Whereas Seacrest’s presence reflected the entrenched power of alleged harassers and abusers in Hollywood, the onstage appearance of the actress Annabella Sciorra, a survivor of Weinstein’s abuse, represented a symbolic recognition of the damage done by sexual harassers and abusers in Hollywood. In the most moving and symbolically powerful moment of the evening Sciorra, standing next to her fellow actresses Time’s Up declared: “This year many spoke their truth.”
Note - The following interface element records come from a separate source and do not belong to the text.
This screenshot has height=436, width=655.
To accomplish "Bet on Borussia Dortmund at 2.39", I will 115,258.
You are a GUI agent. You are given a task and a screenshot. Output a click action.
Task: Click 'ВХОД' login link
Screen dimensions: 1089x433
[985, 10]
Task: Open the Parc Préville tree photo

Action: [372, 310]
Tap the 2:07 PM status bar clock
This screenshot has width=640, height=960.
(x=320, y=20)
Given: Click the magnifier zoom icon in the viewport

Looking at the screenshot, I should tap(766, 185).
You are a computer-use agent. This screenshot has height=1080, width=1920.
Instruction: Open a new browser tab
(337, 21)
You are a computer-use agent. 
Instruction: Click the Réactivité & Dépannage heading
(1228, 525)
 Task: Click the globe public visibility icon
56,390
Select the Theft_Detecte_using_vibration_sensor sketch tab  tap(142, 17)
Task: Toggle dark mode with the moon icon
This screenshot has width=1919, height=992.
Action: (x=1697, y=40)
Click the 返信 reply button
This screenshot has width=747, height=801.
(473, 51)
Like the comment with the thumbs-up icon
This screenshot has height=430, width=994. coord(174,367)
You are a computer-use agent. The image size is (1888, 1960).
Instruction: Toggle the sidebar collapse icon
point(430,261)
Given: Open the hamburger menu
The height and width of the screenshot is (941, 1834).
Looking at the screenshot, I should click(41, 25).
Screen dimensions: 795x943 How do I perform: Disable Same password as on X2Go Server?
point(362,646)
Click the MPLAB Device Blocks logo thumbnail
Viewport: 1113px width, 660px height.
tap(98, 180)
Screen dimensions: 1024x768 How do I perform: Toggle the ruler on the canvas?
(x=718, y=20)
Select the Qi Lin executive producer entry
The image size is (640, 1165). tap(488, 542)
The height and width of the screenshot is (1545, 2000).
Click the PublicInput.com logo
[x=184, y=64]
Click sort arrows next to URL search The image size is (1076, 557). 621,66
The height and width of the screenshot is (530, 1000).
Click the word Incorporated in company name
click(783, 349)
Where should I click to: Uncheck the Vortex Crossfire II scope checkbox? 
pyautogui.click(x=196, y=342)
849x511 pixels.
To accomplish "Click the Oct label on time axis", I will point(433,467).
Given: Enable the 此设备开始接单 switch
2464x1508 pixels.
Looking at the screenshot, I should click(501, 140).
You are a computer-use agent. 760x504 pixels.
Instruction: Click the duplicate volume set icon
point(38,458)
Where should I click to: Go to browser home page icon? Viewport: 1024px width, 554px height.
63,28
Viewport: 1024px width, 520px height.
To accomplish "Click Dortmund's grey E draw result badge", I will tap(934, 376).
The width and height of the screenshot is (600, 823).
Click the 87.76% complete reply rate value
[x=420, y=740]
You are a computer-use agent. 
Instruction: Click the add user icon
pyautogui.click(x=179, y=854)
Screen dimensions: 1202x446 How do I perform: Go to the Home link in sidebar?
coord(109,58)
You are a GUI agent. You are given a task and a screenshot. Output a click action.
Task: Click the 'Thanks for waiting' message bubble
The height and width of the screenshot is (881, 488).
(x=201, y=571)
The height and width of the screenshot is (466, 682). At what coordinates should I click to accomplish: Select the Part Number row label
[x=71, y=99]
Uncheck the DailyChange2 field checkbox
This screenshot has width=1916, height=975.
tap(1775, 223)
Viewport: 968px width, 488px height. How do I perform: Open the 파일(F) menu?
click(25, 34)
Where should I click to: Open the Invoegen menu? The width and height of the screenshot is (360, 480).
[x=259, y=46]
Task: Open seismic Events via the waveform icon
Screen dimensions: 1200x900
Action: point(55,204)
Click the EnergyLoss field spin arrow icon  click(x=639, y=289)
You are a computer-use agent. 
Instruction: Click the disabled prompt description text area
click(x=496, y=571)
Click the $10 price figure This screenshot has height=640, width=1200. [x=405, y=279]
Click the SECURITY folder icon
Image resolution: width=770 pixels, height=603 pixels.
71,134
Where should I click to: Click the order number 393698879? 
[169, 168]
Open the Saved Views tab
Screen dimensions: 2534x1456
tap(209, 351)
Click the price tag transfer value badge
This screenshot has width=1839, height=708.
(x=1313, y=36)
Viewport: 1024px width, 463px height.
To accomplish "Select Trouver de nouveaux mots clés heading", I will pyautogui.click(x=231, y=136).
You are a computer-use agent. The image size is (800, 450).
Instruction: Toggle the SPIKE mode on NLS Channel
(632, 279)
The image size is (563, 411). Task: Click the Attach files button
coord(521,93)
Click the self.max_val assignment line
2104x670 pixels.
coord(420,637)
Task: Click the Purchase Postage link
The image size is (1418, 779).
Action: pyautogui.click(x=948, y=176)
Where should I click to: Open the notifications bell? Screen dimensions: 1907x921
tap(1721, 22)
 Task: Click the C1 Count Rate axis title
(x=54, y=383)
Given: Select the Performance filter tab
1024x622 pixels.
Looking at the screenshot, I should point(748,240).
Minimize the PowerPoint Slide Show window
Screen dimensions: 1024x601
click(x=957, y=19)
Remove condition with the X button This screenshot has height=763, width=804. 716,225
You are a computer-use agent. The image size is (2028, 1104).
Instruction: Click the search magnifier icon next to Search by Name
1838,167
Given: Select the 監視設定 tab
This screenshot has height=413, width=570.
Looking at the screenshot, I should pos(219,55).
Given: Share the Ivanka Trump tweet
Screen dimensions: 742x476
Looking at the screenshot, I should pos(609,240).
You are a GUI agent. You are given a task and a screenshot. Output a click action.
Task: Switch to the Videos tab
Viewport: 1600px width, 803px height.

Jimmy Kimmel reprised his role as a genial and self-aware host. He poked fun at the stars and acknowledged the Me Too movement, joking: “If you are a nominee who isn’t making history, shame on you!”. Among the history-making nominees was Rachel Morrison, the first woman nominated for Cinematography in the ninety-year history of the Oscars. The Chilean film Una mujer fantástica, which tells the story of a transgender woman (played by Daniela Vega) dealing with the loss of her partner, also broke ground with its Best Foreign Film win.
Reprising a joyful moment from last year, Kimmel brought Gal Godot, Armie Hammer, Emma Stone, Guillermo del Toro, and other Hollywood stars to a movie theater across the street from the Dolby Theater where they surprised an audience mid-movie. However, the visit to the theater carried a deeper significance, reflecting anxiety about the disjuncture between films recognized by the Academy and those favored by the movie-going public.
The only surprise at this year’s show was Jordan Peele’s win for Best Original Screenplay for the social satire-cum-horror film Get Out. Guillermo del Toro’s The Shape of Water, with its broad allegory of outsiders in an unforgiving world, was a fitting winner of the Best Picture award. However, Coco, which won the award for Best Animated Feature, a transnational production with stars from across the Americas that represents a profitable and inclusive future for Hollywood.